### WORK TASK
In the data below, the copy begins at the line containing "The height and" and runs through the last line; repeat those lines exactly, minus the pictures.

______________________________

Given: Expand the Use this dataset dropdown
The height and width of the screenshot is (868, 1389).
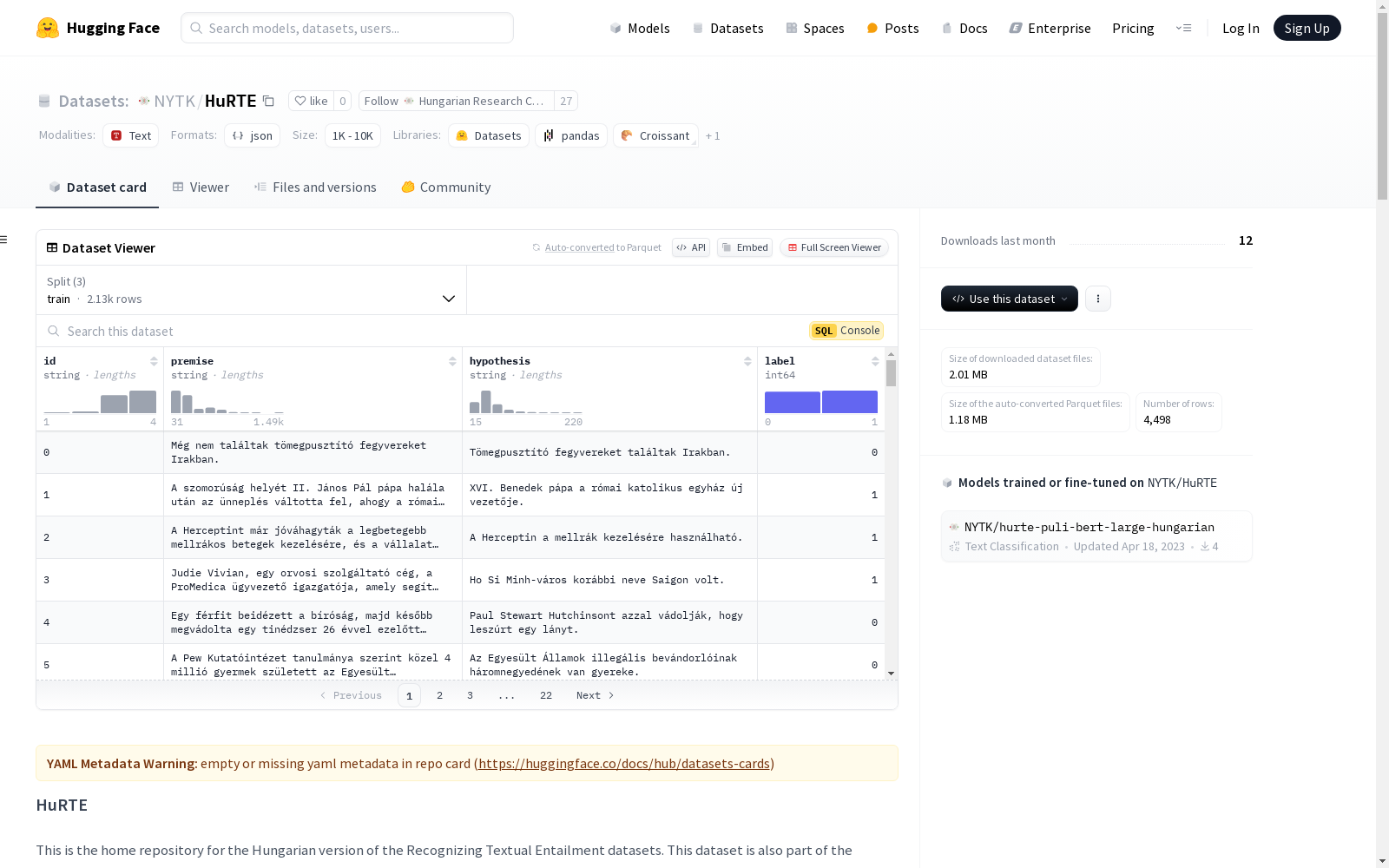Looking at the screenshot, I should pyautogui.click(x=1009, y=299).
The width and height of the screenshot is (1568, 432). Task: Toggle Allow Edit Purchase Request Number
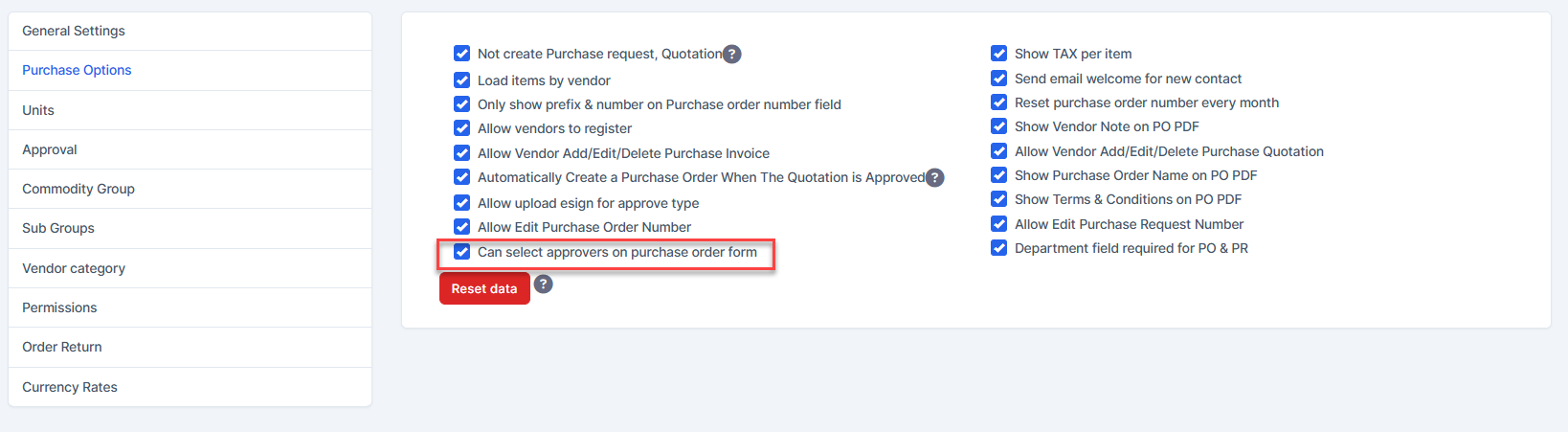pyautogui.click(x=999, y=224)
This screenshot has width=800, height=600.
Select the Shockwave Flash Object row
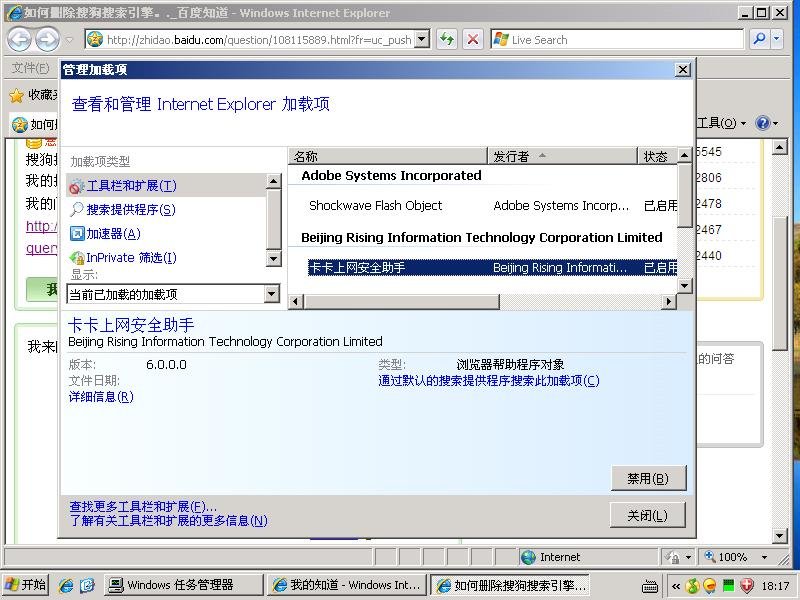tap(375, 206)
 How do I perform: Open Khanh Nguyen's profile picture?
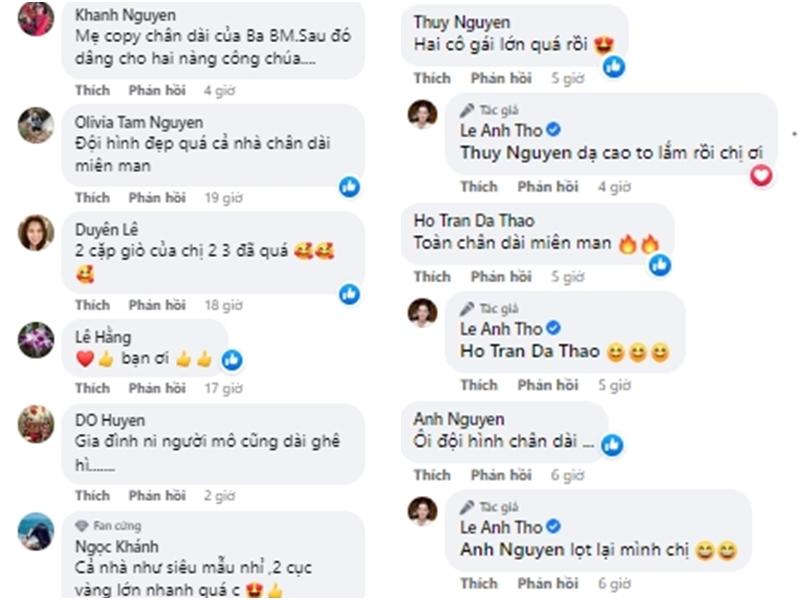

______________________________

### SOLUTION
The height and width of the screenshot is (868, 1389).
Looking at the screenshot, I should pyautogui.click(x=1009, y=299).
The width and height of the screenshot is (1568, 432). Task: Toggle Allow Edit Purchase Request Number
pyautogui.click(x=999, y=224)
This screenshot has width=800, height=600.
Select the Shockwave Flash Object row
tap(375, 206)
 How do I perform: Open Khanh Nguyen's profile picture?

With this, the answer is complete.